CHALLENGE:
Lay out every line of the rows below as a numbered list, skipping blank lines. Leave the pictures out of your list.

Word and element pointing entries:

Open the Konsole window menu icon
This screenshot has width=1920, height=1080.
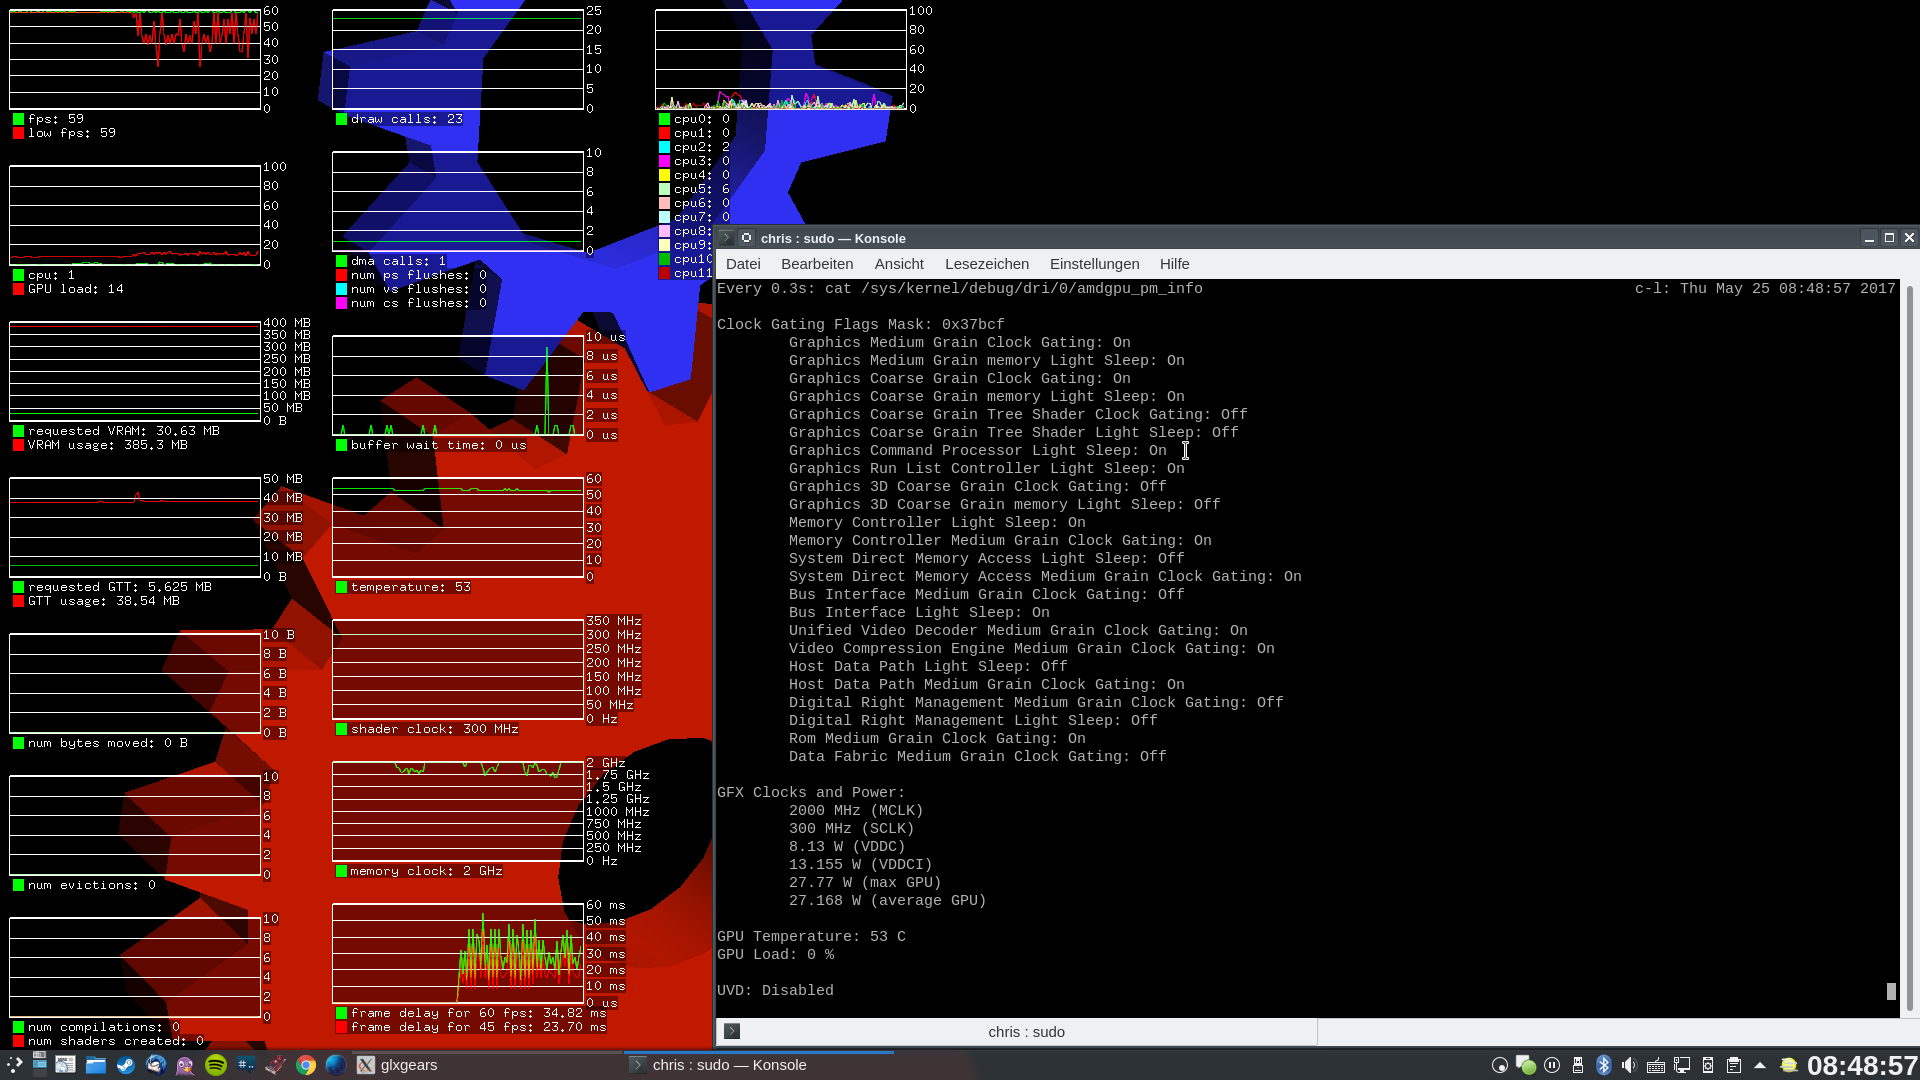pyautogui.click(x=747, y=238)
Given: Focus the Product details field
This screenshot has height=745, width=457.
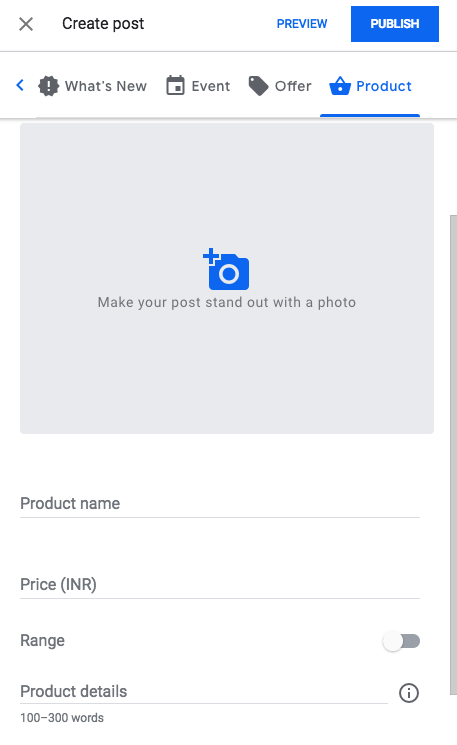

EXERCISE RESPONSE:
1. Open the Konsole window menu icon
2. This screenshot has width=1920, height=1080.
3. pyautogui.click(x=747, y=238)
4. Given: Focus the Product details field
5. This screenshot has height=745, width=457.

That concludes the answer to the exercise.